Amy Newman, Grade 7 and 8 Tanach, Schechter Parent

D’var Torah: Rabbi Marcia Plumb (Kedoshim)

Parashat Kedoshim is one of my favorite parshiot.  Its first verse led to major change in my life:  קְדֹשִׁ֣ים תִּהְי֑וּ כִּ֣י קָד֔וֹשׁ אֲנִ֖י יְהוָ֥ה אֱלֹהֵיכֶֽם׃

You shall be holy, for I, the Eternal your God, am holy.   This verse is the root of Mussar, a genre of Jewish literature from the 11th century that tries to answer the question of how to fulfill the commandment from the verse. Studying and following Mussar has helped me change the way I behave toward others and toward myself.  I am a better parent, child, partner and rabbi because of what I have learned from Mussar.

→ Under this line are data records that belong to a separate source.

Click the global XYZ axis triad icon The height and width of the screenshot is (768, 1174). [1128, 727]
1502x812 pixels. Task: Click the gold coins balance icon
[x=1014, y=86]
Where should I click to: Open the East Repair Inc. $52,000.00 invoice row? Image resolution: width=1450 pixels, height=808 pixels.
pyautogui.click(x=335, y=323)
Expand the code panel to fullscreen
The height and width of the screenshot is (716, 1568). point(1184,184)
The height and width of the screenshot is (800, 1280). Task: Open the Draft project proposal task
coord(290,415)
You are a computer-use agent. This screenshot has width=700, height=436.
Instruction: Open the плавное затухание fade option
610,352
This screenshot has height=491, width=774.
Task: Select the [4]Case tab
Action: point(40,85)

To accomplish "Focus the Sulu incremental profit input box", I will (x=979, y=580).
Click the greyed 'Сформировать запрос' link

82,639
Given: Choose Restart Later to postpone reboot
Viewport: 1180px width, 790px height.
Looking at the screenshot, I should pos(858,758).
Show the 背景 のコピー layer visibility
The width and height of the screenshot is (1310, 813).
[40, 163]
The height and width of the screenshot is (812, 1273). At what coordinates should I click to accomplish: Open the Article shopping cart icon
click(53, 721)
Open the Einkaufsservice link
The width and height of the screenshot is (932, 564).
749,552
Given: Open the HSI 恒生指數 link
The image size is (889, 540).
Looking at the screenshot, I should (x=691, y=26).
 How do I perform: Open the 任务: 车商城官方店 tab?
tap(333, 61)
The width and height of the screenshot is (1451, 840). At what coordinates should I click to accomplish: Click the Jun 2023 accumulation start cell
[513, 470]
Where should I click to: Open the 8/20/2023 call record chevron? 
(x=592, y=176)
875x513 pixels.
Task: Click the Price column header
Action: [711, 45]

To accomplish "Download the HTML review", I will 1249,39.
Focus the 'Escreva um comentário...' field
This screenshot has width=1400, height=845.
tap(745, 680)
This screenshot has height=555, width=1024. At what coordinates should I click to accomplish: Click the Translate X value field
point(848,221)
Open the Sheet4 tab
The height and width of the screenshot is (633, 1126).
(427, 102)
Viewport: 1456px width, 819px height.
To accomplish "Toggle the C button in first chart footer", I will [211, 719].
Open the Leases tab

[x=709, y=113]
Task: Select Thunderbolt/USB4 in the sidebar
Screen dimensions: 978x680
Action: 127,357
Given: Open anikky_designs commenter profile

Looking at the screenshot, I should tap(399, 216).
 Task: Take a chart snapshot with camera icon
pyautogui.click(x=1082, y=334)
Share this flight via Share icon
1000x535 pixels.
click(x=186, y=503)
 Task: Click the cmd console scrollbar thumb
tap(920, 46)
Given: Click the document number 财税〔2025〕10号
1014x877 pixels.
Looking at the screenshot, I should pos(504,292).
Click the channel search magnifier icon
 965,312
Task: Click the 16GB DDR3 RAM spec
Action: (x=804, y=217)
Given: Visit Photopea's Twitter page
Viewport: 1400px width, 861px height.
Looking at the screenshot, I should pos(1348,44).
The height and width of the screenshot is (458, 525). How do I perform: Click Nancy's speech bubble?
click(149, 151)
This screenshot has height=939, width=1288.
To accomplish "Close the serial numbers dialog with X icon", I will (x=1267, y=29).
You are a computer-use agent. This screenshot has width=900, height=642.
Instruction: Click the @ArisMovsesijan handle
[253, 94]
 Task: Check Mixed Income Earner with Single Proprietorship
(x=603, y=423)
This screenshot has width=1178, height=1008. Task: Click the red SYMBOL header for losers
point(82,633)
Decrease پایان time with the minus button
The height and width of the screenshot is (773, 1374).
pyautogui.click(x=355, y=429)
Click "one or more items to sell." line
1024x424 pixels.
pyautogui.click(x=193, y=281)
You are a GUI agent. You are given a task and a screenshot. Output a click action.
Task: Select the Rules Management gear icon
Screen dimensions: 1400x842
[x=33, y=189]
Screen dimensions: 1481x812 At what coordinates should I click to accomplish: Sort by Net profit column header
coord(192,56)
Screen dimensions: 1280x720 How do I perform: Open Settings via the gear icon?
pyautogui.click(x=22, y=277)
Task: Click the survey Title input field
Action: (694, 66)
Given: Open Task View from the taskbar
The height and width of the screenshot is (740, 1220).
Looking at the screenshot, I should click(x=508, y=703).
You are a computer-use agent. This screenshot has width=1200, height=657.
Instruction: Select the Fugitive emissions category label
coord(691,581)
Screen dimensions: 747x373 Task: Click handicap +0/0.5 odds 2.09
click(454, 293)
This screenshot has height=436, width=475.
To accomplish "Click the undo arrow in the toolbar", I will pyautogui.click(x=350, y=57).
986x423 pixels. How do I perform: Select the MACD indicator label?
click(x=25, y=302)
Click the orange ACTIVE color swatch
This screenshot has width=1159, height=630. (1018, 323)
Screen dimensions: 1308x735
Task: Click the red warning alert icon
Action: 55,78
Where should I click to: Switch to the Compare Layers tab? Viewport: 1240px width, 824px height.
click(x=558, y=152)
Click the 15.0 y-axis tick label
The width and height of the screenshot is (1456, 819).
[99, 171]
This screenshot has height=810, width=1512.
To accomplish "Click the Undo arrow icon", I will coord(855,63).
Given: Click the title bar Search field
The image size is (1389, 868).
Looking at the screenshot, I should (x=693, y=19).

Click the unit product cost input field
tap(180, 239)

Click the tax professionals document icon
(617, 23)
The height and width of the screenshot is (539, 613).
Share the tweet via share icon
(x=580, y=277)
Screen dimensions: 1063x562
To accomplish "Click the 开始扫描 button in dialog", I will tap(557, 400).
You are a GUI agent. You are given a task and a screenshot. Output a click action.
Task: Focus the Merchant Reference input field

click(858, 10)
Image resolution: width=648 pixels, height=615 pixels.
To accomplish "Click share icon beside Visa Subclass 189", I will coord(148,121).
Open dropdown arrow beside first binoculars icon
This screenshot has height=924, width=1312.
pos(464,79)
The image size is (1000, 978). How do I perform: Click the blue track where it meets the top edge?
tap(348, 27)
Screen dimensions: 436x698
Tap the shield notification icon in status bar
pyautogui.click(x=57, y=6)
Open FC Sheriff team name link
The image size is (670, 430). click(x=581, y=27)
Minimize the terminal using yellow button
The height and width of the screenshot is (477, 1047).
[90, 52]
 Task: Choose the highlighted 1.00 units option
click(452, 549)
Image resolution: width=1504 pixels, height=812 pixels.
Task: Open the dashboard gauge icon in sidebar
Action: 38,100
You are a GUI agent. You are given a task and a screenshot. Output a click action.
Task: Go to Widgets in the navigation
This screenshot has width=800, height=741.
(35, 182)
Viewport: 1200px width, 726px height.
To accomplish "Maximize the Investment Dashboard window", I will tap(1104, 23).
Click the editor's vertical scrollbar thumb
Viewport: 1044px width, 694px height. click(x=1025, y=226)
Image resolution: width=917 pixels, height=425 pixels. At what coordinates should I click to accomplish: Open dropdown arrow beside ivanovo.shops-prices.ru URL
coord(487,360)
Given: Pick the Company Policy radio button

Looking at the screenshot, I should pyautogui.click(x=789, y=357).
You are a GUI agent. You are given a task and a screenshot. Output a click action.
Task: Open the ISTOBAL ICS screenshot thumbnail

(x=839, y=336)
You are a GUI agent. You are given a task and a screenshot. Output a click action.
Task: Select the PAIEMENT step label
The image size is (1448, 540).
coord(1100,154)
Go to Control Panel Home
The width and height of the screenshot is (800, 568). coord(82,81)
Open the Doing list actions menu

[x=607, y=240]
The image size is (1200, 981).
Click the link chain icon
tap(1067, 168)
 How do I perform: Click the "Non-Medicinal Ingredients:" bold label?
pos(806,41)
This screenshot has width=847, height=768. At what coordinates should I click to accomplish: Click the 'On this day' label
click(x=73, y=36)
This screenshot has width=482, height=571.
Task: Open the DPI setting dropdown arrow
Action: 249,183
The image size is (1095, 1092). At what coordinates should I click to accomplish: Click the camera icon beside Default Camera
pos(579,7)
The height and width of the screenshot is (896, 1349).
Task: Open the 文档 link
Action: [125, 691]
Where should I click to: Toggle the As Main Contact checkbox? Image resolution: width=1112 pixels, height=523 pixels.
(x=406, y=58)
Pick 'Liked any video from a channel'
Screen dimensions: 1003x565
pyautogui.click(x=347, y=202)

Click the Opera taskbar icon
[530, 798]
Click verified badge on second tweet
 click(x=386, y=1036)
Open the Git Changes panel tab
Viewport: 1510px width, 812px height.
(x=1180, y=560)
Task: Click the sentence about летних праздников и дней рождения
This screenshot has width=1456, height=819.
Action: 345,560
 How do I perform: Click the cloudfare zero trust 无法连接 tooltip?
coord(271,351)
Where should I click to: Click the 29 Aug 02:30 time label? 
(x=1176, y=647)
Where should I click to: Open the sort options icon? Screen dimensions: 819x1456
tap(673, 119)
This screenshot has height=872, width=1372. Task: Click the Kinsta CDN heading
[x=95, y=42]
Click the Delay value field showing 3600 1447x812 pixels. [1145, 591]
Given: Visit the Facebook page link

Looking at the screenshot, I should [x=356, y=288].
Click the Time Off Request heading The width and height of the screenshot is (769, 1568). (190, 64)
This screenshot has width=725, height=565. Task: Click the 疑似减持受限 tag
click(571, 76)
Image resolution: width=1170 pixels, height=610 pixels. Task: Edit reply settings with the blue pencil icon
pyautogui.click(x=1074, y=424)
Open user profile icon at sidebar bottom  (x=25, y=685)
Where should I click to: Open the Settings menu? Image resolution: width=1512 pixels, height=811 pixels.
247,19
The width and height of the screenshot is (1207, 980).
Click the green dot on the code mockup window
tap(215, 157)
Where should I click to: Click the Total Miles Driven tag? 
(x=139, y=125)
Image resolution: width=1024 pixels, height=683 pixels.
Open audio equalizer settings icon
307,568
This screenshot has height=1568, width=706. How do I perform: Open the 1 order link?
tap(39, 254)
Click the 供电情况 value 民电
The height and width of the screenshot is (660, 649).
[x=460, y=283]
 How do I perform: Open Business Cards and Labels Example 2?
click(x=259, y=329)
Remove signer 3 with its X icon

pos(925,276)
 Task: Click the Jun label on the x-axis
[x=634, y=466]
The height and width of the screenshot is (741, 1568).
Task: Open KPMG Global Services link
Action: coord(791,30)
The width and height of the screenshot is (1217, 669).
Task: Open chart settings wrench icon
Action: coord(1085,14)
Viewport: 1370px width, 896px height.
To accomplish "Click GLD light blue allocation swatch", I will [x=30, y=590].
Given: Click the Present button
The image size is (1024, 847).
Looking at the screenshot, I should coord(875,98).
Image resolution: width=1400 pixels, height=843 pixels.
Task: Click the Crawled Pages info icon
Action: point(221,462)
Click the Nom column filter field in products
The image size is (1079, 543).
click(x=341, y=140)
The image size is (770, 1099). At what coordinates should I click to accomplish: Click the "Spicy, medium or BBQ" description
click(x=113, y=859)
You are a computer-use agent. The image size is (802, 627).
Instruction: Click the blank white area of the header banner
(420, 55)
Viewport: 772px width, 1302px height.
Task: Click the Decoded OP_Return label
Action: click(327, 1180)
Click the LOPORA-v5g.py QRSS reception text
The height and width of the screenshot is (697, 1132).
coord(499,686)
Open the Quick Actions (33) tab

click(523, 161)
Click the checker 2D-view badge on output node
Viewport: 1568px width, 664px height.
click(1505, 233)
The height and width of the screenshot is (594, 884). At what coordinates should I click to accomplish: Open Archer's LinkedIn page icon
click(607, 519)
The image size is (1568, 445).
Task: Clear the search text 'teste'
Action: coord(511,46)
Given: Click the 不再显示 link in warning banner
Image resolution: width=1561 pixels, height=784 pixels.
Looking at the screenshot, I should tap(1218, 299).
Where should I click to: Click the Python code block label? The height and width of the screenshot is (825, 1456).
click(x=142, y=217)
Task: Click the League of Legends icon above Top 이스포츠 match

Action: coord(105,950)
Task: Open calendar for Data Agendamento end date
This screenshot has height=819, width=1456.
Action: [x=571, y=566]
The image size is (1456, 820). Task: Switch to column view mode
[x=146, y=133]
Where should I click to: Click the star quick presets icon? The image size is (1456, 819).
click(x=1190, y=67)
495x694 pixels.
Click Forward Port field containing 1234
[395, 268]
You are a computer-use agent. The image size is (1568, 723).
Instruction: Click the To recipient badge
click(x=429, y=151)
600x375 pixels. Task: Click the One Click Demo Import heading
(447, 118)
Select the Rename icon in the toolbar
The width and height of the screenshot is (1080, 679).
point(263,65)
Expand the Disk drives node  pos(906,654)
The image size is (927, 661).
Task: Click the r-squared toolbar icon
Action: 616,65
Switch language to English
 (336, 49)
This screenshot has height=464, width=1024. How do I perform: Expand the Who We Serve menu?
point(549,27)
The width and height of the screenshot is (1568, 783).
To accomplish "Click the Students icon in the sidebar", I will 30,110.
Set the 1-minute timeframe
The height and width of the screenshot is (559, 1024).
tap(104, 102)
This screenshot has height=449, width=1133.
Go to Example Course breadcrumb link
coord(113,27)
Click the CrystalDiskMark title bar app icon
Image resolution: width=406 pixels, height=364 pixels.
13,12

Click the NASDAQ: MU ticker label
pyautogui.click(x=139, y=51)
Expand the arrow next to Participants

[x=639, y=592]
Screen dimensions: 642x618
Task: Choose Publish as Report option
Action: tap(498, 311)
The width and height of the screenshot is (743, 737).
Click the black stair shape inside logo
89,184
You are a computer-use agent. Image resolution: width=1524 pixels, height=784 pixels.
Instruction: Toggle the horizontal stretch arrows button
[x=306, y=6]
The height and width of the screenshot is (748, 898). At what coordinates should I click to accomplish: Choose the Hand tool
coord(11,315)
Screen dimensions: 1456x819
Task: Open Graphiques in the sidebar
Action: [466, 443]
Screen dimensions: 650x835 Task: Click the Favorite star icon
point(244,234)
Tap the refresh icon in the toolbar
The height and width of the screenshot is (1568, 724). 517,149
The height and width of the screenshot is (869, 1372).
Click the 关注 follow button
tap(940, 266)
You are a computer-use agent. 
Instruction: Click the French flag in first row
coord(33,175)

So, what is Mussar?  It is a Jewish method to help us become holier people.   What does it mean to be holy and how do we achieve it? Bahya Ibn Pakuda, a Spanish theologian, the original Mussar thinker, said that holiness starts in our souls.   How do we build holy souls, you ask? Mussar says that we work on character traits to help us feel and behave better. Let’s take an example from the Torah: ‘You shall look after the poor and needy’.  According to Mussar, giving to the poor is part of the trait of hesed, loving kindness. We all have the ability to show loving kindness, but sometimes we give it more than at other times. According to Mussar, in order to be holy, we should show hesed as often as we can to others, and to ourselves.  Hesed toward ourselves is as important as doing acts of kindness for others. Mussar says that if we feel badly about ourselves, and berate ourselves again and again, that is not holiness. At the same time, if we hide our sins from ourselves and deny our faults, then we are not holy either. Holiness is finding a balance between our strengths and our weaknesses. We also need to find a balance with hesed. Of course, it is good to give tzedakah but the Talmud tells us that we shouldn’t give so much money away that we can’t pay the dentist bill. In other words, we can’t give so much away that we go broke ourselves.

Holiness comes from finding the right balance between giving and receiving, between looking after others and looking after ourselves.  This Shabbat, I hope you find holiness, peace and joy.